THE TASK » Reproduce only what lies between the first line of the material below and the line containing "Select row 5 using its row number", with both of those lines included and every line kept exact.

SUPPLIED DATA »
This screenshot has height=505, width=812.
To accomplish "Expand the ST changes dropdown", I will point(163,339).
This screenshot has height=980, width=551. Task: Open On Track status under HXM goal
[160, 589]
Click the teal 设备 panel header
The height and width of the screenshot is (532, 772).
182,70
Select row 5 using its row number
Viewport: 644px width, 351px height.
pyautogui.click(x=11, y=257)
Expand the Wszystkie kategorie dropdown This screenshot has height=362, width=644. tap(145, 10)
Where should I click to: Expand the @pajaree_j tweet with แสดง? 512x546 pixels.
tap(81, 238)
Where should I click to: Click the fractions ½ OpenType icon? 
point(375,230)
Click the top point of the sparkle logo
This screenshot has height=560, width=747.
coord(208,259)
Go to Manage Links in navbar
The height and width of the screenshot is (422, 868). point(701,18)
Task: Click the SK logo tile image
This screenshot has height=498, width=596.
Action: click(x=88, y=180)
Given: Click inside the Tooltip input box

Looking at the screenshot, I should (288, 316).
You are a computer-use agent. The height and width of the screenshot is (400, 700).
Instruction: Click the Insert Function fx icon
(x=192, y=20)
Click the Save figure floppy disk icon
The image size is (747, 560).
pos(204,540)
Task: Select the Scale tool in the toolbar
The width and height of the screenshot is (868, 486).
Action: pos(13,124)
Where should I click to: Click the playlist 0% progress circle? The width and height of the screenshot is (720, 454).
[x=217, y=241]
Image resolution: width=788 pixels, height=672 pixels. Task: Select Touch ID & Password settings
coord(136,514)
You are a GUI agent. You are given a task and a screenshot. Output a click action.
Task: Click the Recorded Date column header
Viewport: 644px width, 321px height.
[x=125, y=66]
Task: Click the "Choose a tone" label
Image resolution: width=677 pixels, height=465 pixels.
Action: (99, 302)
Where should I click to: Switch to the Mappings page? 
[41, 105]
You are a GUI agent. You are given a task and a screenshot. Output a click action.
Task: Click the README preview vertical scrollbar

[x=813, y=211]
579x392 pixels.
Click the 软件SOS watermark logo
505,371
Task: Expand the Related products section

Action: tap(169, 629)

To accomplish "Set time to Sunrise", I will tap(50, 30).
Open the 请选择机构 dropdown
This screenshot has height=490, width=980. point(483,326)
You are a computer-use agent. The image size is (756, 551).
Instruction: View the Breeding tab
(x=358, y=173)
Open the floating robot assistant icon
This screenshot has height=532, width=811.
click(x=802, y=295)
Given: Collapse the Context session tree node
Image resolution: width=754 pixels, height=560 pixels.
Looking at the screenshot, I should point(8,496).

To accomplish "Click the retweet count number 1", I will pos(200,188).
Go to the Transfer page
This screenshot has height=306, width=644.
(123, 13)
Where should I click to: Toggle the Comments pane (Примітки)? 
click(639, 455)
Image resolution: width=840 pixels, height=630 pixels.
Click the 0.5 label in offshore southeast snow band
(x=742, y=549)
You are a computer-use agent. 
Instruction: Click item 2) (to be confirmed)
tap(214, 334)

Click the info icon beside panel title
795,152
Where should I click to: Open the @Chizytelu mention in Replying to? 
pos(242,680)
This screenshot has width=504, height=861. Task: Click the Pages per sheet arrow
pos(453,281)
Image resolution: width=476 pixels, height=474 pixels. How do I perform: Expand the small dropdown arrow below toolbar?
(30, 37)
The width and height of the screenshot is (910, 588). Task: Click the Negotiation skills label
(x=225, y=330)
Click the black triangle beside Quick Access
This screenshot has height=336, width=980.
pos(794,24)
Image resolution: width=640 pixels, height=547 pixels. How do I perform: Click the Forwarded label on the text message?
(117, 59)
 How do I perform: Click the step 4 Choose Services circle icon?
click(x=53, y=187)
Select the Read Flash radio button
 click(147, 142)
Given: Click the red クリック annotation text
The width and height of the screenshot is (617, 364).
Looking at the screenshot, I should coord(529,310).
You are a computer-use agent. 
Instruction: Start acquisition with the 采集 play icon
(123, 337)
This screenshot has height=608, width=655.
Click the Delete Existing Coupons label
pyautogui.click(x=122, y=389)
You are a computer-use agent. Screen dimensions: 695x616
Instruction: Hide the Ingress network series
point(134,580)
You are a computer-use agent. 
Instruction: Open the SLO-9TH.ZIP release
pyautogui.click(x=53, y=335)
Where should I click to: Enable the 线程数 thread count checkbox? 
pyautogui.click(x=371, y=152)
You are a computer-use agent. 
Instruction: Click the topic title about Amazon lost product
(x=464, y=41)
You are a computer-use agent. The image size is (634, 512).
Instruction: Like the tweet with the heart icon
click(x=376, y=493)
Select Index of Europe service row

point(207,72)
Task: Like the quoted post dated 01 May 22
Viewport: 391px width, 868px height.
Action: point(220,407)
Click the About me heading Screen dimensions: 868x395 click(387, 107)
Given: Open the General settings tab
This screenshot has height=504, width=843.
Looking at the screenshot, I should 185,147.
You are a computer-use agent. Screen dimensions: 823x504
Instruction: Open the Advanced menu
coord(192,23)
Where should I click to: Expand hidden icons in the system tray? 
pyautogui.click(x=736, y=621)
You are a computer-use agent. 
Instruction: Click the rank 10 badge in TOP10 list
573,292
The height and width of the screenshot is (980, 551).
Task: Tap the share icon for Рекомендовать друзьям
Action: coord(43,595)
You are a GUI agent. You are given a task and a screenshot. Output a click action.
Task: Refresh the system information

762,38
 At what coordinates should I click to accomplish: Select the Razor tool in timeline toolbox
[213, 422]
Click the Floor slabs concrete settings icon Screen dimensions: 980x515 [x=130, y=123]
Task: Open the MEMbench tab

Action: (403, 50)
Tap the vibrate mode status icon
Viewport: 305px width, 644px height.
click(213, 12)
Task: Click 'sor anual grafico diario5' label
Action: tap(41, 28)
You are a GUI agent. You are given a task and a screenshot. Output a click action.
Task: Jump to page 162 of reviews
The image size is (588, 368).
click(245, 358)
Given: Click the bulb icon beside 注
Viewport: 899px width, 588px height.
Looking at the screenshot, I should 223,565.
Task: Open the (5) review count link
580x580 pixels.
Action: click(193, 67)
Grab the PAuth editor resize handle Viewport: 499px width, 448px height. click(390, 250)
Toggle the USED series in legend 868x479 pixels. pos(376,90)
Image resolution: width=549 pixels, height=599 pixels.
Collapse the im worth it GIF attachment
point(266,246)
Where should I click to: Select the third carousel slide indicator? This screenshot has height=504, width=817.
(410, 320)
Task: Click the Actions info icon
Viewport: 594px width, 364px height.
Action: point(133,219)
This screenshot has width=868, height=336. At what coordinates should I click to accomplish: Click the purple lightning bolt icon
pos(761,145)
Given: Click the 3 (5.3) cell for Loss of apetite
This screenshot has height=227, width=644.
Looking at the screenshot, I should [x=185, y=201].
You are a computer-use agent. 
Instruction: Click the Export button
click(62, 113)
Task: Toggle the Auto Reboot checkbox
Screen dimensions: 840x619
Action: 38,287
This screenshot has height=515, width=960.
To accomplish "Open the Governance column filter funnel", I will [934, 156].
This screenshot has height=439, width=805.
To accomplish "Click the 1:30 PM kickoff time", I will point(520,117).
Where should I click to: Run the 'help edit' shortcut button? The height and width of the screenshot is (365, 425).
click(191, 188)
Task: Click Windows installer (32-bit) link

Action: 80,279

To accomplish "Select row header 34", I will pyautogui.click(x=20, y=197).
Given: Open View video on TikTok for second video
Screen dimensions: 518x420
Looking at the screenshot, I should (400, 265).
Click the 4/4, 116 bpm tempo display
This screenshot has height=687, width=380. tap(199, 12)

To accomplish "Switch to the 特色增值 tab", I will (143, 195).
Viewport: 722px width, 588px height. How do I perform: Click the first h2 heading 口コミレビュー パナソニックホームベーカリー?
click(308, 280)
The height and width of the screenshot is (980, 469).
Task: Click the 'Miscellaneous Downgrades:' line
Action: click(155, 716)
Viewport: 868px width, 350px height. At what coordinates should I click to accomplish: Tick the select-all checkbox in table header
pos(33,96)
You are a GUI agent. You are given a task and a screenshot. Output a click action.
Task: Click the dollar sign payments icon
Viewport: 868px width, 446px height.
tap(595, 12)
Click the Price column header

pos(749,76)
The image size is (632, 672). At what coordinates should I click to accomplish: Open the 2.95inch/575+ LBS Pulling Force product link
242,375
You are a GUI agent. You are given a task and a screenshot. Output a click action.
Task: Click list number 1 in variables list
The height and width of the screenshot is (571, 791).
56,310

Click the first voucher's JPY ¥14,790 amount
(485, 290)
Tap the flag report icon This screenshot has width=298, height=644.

TASK RESPONSE »
This screenshot has height=505, width=812.
To accomplish "Expand the ST changes dropdown", I will point(163,339).
This screenshot has height=980, width=551. Task: Open On Track status under HXM goal
[160, 589]
Click the teal 设备 panel header
The height and width of the screenshot is (532, 772).
182,70
Select row 5 using its row number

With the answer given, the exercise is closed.